In a speech read by UN-HABITAT Executive Director Mrs. Anna Tibaijuka, UN Secretary-General Kofi Annan called on the world never to forget:

“Only by remembering can we pay fitting tribute to the victims. Millions of innocent Jews and members of other minorities were murdered in the most barbarous ways imaginable. We must never forget those men, women and children, or their agony,” Mr. Annan said. Remembering, he added was a rebuke to the “false claims” of “bigots” who deny the Holocaust.

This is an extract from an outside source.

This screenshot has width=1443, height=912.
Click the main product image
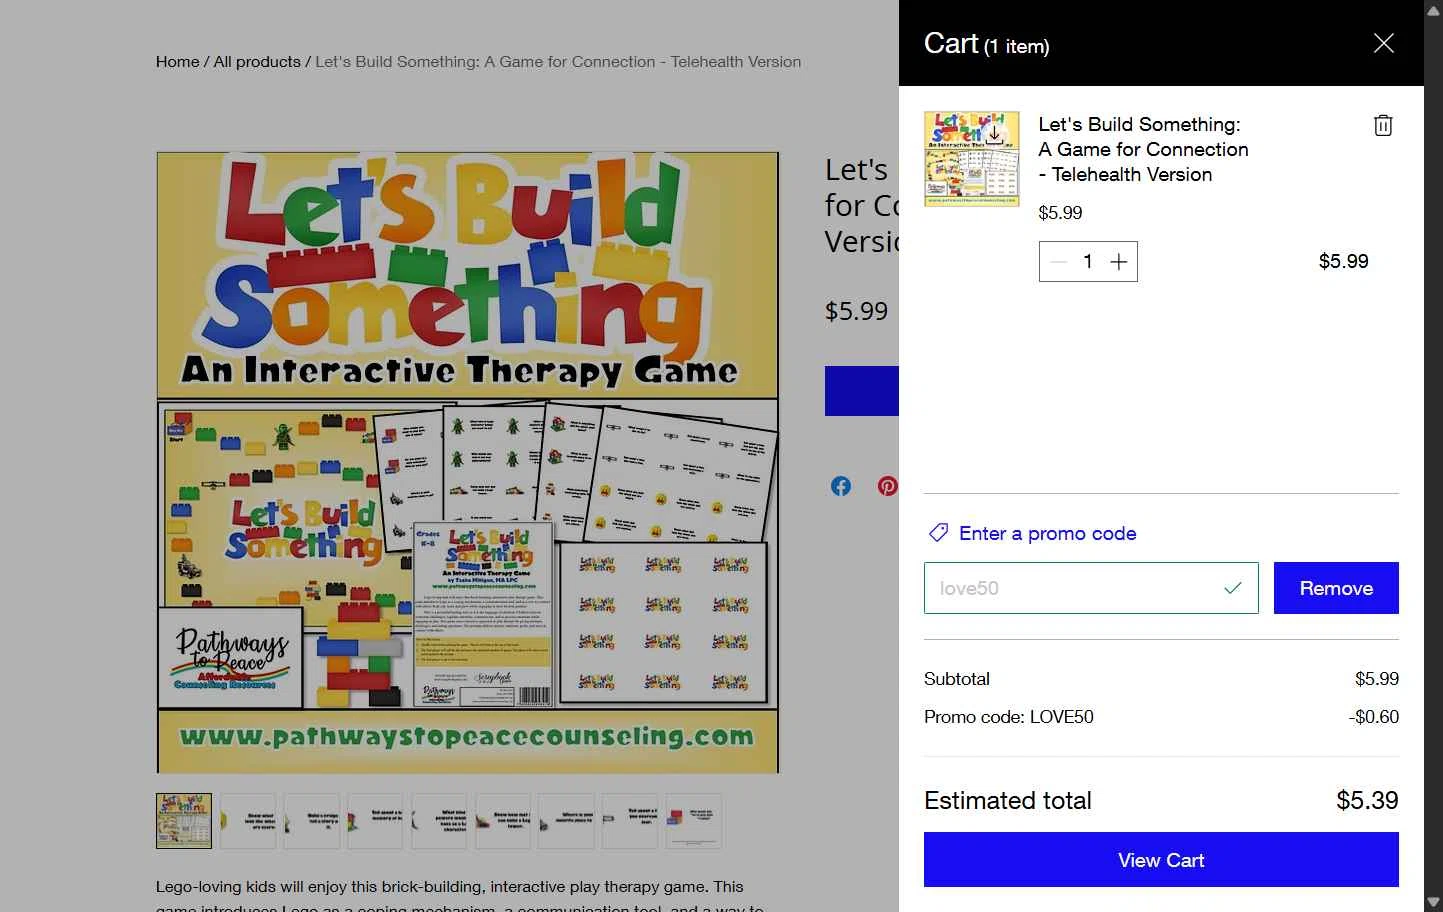[x=468, y=462]
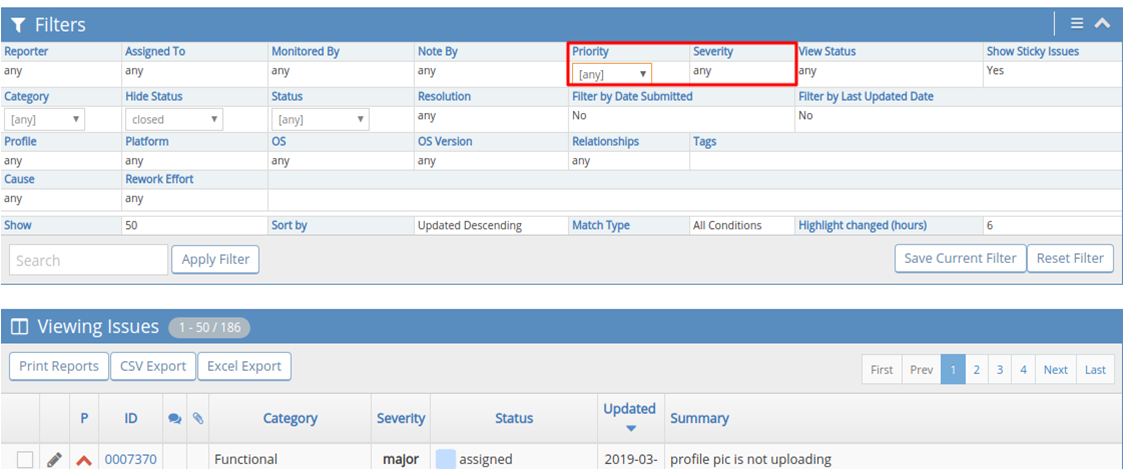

It was on 27 January, 61 years ago that the Auschwitz concentration camp was liberated by the Soviet Army. Auschwitz was the largest of the Nazi concentration camps, a place where more than 1.2 million people, the majority of them Jewish, were deliberately put to death. “Remembering is also a safeguard for the future,” Mr. Annan said.

The Israeli and German ambassadors also addressed the remembrance ceremony in the main auditorium of the UN headquarters in Africa. Afterwards, schoolchildren attending a session of the Model United Nations were shown an exhibition of Holocaust photographs provided by the Israeli embassy.

 

The Israeli ambassdor addressing the commemoration
The Israeli Ambassador, Mr. Emanuel Seri, recalled that the UN General Assembly resolution of 1 November 2005 adopting 27 January as a day of remembrance for the victims of the Holocaust had been sponsored by Israel with the backing of over 100 countries. “We stand today close to the brink of the moment when the Holocaust will cease to be in memory and will become history,” he said. “When the next generation might not be able to hear the truth from those who lived, or to see the silent witness of a number on a bare arm. Keeping the chain of memory alive is urgent today also, because anti-Semitism is on the rise again in Europe and elsewhere.”

The German Ambassador, Mr. Bernd Braun, said the responsibility borne by Germany compelled it to do everything in its power to keep alive the memory of the horrific crimes of National Socialism alive for subsequent generations.

“The United Nations is uniquely suited to and legitimized for genocide prevention,” he said. “After all, no other organization has so much experience with conflict in the protection of human rights. Further strengthening the world organization in this field is thus one of the priorities of my government. Our history makes this incumbent on us. Germany, in close cooperation with its friends and partners in Europe, was and is deeply committed to the strengthening of the United Nations, which is at the centre of the global struggle for human rights and human dignity. Remembering the Holocaust is part of the struggle.”

Recalling that the United Nations was born out of the embers of World War II, Mrs. Tibaijuka said that in commemorating the millions deliberately murdered in death camps like Auschwitz, “we must use this occasion to pledge anew our commitment, as UN staff members, to uphold the principles of the Charter of the United Nations that are founded in freedom, democracy, and equal rights for all.”